The circuit court held a hearing on October 7, 2025 to consider whether Hendon’s request met statutory deadlines and whether she presented any meritorious defenses justifying reopening the default judgment under Wisconsin Statute §799.29. The court concluded that not only was her demand for de novo review outside the required time frame—even if calculated from the latest possible date—but also that none of her asserted defenses met legal standards for overturning or reopening judgments based on excusable neglect or newly discovered evidence.
In its written order dated October 10th, the circuit court reaffirmed these findings: (1) Hendon acknowledged receipt of notice; (2) she missed statutory deadlines; (3) proper service had been achieved through publication; (4) she remained in default without curing arrears; and (5) she failed to demonstrate good cause or any meritorious defense sufficient for relief.
On appeal before Judge Grogan of District I Court of Appeals (Case No. 2025AP2276), Hendon argued that email notification should not trigger statutory deadlines for filing trial demands and reiterated earlier defenses regarding service procedures and alleged misconduct by the bank. However, the appellate opinion rejected these arguments due to lack of supporting legal authority or evidence disputing receipt of notification.
“Because she did not file her request within that fifteen-day window,” wrote Judge Grogan in summarizing statutory requirements for small claims review procedures under §799.207(2)(b), “she may not seek review of the court commissioner’s order before the circuit court.” The opinion further noted: “Hendon’s argument that … [the] order was e-mailed rather than mailed … does not alter this analysis,” emphasizing appellants must provide legal citations supporting their positions.
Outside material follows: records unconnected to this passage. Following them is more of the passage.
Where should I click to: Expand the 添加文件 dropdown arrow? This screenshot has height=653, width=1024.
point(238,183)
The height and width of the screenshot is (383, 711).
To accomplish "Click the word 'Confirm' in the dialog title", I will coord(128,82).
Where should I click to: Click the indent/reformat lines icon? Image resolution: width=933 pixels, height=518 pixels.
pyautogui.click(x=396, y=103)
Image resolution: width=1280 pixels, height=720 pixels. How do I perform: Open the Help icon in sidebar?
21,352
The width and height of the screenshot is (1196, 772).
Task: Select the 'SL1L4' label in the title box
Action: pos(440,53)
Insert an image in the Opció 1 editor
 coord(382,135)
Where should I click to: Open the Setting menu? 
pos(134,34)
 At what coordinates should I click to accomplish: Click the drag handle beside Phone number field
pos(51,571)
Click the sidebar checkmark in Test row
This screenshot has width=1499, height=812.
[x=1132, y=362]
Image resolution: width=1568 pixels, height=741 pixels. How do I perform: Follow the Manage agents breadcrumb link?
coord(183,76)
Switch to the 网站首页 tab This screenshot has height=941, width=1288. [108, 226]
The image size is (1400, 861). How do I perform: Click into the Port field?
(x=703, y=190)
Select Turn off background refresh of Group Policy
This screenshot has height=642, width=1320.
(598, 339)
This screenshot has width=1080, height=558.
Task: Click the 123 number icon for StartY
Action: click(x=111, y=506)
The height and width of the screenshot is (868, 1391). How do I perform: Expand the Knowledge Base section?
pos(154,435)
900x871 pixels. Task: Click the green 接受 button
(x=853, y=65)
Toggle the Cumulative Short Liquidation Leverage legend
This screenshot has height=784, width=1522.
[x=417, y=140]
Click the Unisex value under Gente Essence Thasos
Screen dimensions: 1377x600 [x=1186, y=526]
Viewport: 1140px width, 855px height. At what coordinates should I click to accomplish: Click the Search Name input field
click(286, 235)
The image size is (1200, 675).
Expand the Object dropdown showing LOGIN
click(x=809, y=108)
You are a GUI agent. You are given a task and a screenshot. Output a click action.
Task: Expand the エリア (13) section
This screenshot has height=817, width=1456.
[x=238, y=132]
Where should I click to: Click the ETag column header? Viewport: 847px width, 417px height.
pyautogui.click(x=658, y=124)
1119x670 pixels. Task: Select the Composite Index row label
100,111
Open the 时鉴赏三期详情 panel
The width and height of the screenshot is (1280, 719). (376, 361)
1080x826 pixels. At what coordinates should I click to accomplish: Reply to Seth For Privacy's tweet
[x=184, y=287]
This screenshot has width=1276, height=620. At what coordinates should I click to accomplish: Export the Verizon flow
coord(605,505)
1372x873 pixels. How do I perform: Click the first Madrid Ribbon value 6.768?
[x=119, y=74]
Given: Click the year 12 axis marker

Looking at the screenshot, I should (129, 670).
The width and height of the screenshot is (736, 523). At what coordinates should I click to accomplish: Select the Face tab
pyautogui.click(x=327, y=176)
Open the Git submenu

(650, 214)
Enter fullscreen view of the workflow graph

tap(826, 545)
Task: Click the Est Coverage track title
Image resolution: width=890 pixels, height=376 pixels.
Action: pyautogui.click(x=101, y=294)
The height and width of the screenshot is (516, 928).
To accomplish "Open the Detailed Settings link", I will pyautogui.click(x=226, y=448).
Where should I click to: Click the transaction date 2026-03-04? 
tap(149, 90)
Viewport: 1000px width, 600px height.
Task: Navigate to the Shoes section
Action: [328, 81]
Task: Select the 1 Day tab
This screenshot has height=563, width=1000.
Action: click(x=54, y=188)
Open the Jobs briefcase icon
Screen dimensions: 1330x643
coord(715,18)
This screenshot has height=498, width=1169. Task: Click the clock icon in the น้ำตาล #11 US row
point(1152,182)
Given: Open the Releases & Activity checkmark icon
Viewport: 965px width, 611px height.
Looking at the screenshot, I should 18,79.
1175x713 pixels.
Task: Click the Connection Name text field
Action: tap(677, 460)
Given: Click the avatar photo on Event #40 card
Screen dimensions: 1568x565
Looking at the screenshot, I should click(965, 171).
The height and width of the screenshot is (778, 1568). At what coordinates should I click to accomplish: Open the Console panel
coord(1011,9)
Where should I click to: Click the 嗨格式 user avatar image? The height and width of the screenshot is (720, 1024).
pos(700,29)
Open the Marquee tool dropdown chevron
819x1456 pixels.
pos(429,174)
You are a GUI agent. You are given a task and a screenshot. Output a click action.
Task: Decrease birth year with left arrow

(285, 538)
Ultimately concluding that all procedural rules had been followed correctly by both lower courts and Port Washington State Bank—and finding no grounds for further review—the appellate panel affirmed denial of all relief sought by Hendon.
The attorneys representing either party are not named in this document. The case was presided over at various stages by Judge Sandy A. Williams at Ozaukee County Circuit Court prior to appeal before Judge Grogan at District I Court of Appeals under Case ID No. 2025AP2276.